There might be some bigger lessons to be learned here about the declining state of the airline industry, the complete absurdity of airport security measures, and some other "issues" that affect everyone who flies, but, as per usual, I am here to stand still and let the rest of the earth revolve around me.

6 of 8 of my last flying experiences have involved the sort of delays that people have nightmares about. Let’s review:

1. AmsterdamLondon (City) (Nov 2006), KLM Airlines: This one can be blamed upon either myself or Edward (the boyfriend, who was studying in Nijmegen at the time) for not checking train times on a Sunday, and not on the good people of that fair country, who had trains that were so accurately timed that I arrived exactly (EXACTLY) when the man in the Nijmegen train station said I would: 5 minutes after my flight took off (and it took off exactly on time). Then I had to spend the night on the floor of Schipol and fly on a commuter jet to London City Airport at 6:45 am.

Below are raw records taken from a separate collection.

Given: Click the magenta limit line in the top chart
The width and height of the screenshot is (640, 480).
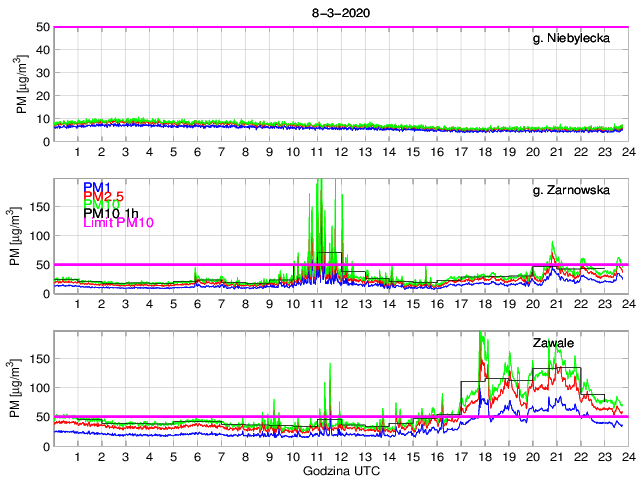Looking at the screenshot, I should click(x=340, y=27).
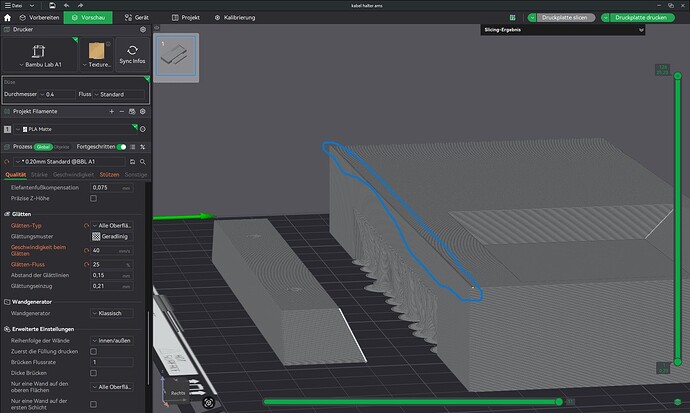Image resolution: width=690 pixels, height=413 pixels.
Task: Save project with the disk icon
Action: (52, 5)
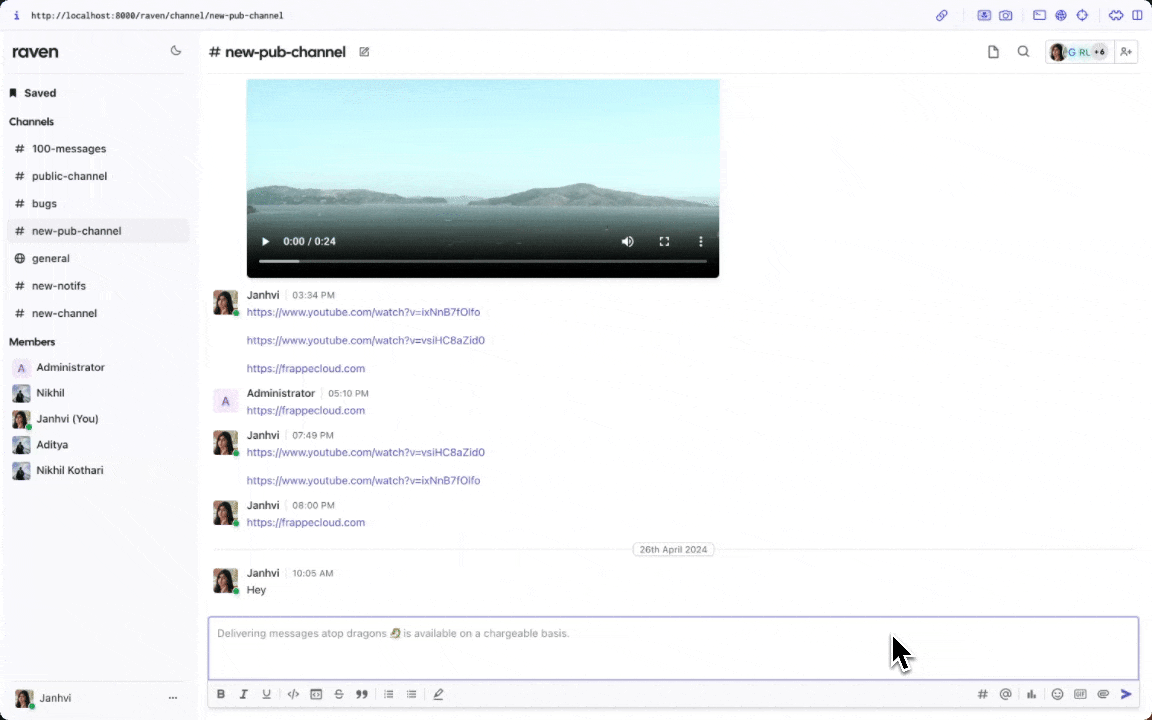
Task: Toggle bold formatting in the message editor
Action: tap(221, 694)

2. London (Heathrow) – Denver (Dec 2006), United Airlines: This was an AWESOME time. My flight in London got cancelled due to mechanical problems, but it got cancelled after we had waited around for two hours for them to fix it. Cue a running, shoving match down the halls of Heathrow to get onto another flight. Cue me getting put into, no joke, the middle seat of the very last row of a 777. Behind a woman who kept her seat reclined for the entire flight, including takeoff and landing. Cue this 777 sitting at the gate for two and a half additional hours while they transferred the luggage from my cancelled flight into it. Cue it then taking another hour sitting on the runway to finally depart. Cue me standing in Dulles at 10:30 pm EST, after having left Oxford at 8 am GMT, being told by an extremely surly United Airlines employee that I was going to get to stay the night in a hotel that was an hour away, somewhere in the wilds of Virginia. And then adding that I was booked in for a 6 am flight to Denver. Yeah, that was totally sweet. Oh, and the vouchers they gave me for food at the hotel: did not cover the cost of a meal.

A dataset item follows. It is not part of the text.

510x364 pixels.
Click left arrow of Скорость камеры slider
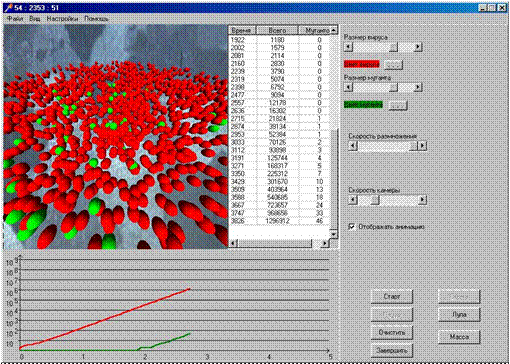click(353, 200)
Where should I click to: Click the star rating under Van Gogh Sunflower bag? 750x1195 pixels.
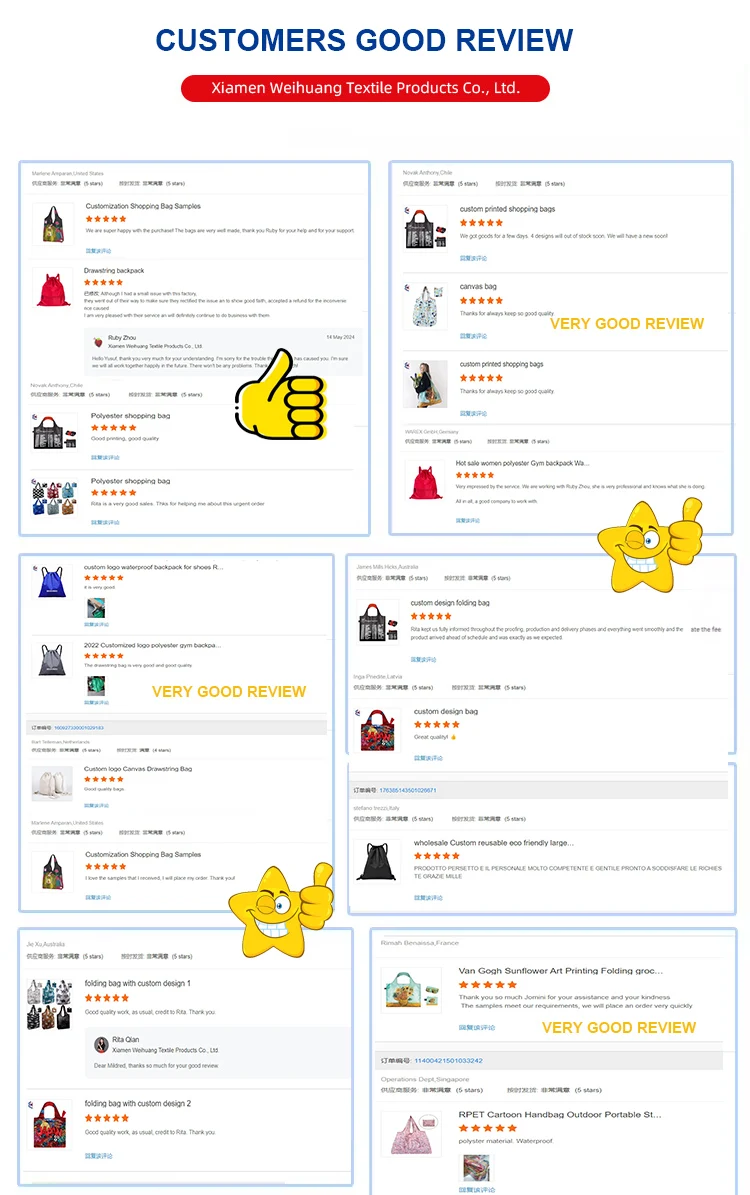(488, 985)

3. Denver – London (Heathrow) (Jan 2007), United Airlines (DEN-ORD), Air India (ORD-LHR): Ok, so sure I booked onto Air India against a lot of warnings from friends. They were totally cheap! Also five hours late. Luckily they were the last leg of connections for me, so it didn’t domino into hellish pain. Just pain that was sort of heckish as I mouldered in a terminal in O’Hare that had no services whatsoever except a closed newspaper cart. The onboard food was awesome, though, and the in-flight entertainment a real cultural education.

4. London (Stansted) – Limoges (March 2007) Ryanair: Aside from the deathwhores who rule Stansted (who made me pay a £10 fee to check my baggage -- when I placed it into the size measurement box one of the straps touched the floor – it’s a hiking backpack), this flight was great. And French customs were totally awesome. They had to find a guy to stamp my non-EU passport, and then when I realised that I had to pick up my bag after walking out of security, I just walked straight back in through big doors marked “NON” and no one with a gun shot me. In fact, I didn’t see anyone even carrying a gun.

5. Limoges – London (Stansted) (April 2007) Ryanair: So easy! So delightful! And on Ryanair! Maybe low cost airlines really are the future.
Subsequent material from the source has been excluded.